I'm trying. That's why I asked. :)

If that isn't a reasonable cause for resentment, I don't know what is.

It may be. What would a reasonable remedy look like, to you?

RobfromAlberta said...

What's up with Alberta? Why do Albertans want to secede? Should the threat be taken seriously? What would make them happy?

The truth is, the threat of Alberta secession is not very serious. I doubt more than 10% could truly be called Alberta separatists. Having said that, Alberta's concerns should not be ignored. We are the economic engine of the country. As Ontario and BC flirt with "have-not" status, Alberta has truly become the goose that lays the golden eggs.

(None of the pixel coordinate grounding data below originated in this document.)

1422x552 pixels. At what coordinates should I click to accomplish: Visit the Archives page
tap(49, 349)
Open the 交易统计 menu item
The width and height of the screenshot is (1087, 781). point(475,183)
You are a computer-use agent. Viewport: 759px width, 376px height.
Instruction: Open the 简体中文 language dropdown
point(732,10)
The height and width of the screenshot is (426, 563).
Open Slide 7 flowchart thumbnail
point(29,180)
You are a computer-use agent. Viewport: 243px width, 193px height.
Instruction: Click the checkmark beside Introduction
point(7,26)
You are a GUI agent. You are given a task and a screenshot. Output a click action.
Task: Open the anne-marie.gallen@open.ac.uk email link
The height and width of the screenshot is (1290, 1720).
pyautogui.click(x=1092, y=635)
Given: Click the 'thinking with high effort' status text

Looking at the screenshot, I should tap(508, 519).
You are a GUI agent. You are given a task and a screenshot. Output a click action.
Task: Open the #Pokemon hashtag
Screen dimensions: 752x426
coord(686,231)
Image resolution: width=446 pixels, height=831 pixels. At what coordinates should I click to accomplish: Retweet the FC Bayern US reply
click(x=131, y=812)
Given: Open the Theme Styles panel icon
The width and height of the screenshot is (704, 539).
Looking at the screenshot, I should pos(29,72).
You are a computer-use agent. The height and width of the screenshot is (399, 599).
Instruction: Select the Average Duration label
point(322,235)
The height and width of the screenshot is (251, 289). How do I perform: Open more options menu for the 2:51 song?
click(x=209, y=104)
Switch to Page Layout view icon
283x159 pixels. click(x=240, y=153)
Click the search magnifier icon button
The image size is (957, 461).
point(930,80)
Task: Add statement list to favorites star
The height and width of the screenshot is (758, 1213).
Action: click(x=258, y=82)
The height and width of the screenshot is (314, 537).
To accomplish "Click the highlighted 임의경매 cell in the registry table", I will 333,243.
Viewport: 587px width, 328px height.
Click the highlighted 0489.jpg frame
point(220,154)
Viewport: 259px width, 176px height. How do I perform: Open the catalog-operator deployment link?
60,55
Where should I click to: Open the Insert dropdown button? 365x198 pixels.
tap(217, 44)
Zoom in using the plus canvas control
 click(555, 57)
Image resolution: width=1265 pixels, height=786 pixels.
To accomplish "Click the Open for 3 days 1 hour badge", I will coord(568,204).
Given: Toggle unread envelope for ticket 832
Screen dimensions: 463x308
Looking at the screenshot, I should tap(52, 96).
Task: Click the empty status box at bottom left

Canada needs Alberta as much as, if not more than, Alberta needs Canada.

L-girl said...

I think it's part of a bigger issue that you might call "provinces' rights." I'm not an expert on these issues, but it's clear that Canadian provinces have much less power than US states.

I thought it might be part of that general issue. From my perspective, states have way too much power in the US. I dislike it intensely.

"States rights" in the US is code for discrimination, anti-labor, anti-environment, anti-welfare, anti-choice - you name it, conservative policy falls under "states rights".

It's also used wildly hypocritically. The biggest proponents of states rights over-rode the state of Florida to install W in the White House.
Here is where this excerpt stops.